[PATCH v3 RESEND 05/17] ARM: LPAE: support 64-bit virt_to_phys patching

Catalin Marinas catalin.marinas at arm.com
Mon Sep 24 17:52:38 EDT 2012


On 24 September 2012 22:20, Nicolas Pitre <nicolas.pitre at linaro.org> wrote:
> On Mon, 24 Sep 2012, Cyril Chemparathy wrote:
>
>> On 9/24/2012 11:56 AM, Nicolas Pitre wrote:
>> > On Mon, 24 Sep 2012, Catalin Marinas wrote:
>> >
>> > > On Fri, Sep 21, 2012 at 04:56:03PM +0100, Cyril Chemparathy wrote:
>> > > > This patch adds support for 64-bit physical addresses in virt_to_phys()
>> > > > patching.  This does not do real 64-bit add/sub, but instead patches in
>> > > > the
>> > > > upper 32-bits of the phys_offset directly into the output of
>> > > > virt_to_phys.
>> > >
>> > > So this assumes that for the kernel linear mapping, all the physical
>> > > addresses have the same upper 32-bit. That's a good optimisation but I
>> > > haven't seen this check when calculating lowmem in sanity_check_meminfo.
>> > > Someone may build platform with memory starting at 3GB and going across
>> > > the 4GB limit.
>> >
>> > Good point.  We better get an early warning if that happens.
>> >
>>
>> Thanks.
>>
>> I'm thinking of splitting the bank at the 32-bit boundary in such an event,
>> assuming that the remaining memory should be usable as highmem.
>
> No.  That's not the point here.
>
> Let's suppose a system with 1GB of physical RAM starting at 0xe0000000.
>
> In this case there is no need for highmem.  However the v2p patching
> code in the LPAE case assumes the high bits of a physical address are
> always the same which wouldn't be the case in this hypothetical example.
>
> We want to make sure the kernel won't boot if a system with physical RAM
> crossing the 4GB address mark is encountered.

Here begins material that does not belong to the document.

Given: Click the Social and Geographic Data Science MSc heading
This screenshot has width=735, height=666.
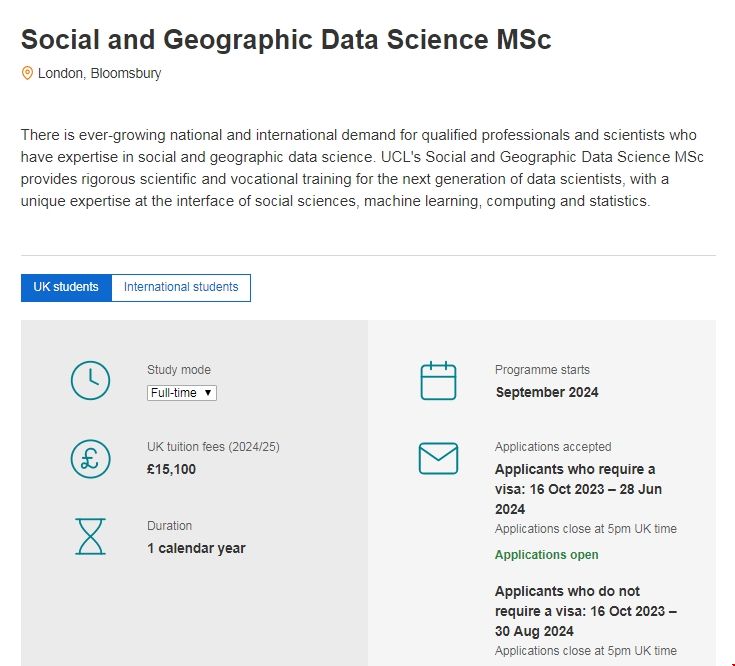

I think that's too restrictive. The case with 1 or 2GB below 4GB limit
and the rest of the RAM above is a valid one. For such configurations
we just limit the lowmem to the memory within 4GB and leave the rest
as highmem. Another example is with RAM between 6GB and 10GB.

So we can consider lowmem all the addresses with the same upper 32-bit
as the start of the first memory block.

Of course, if the lowmem turns out to be very small because of a weird
address, the kernel will probably fail shortly anyway but I don't
think we'll have such configurations.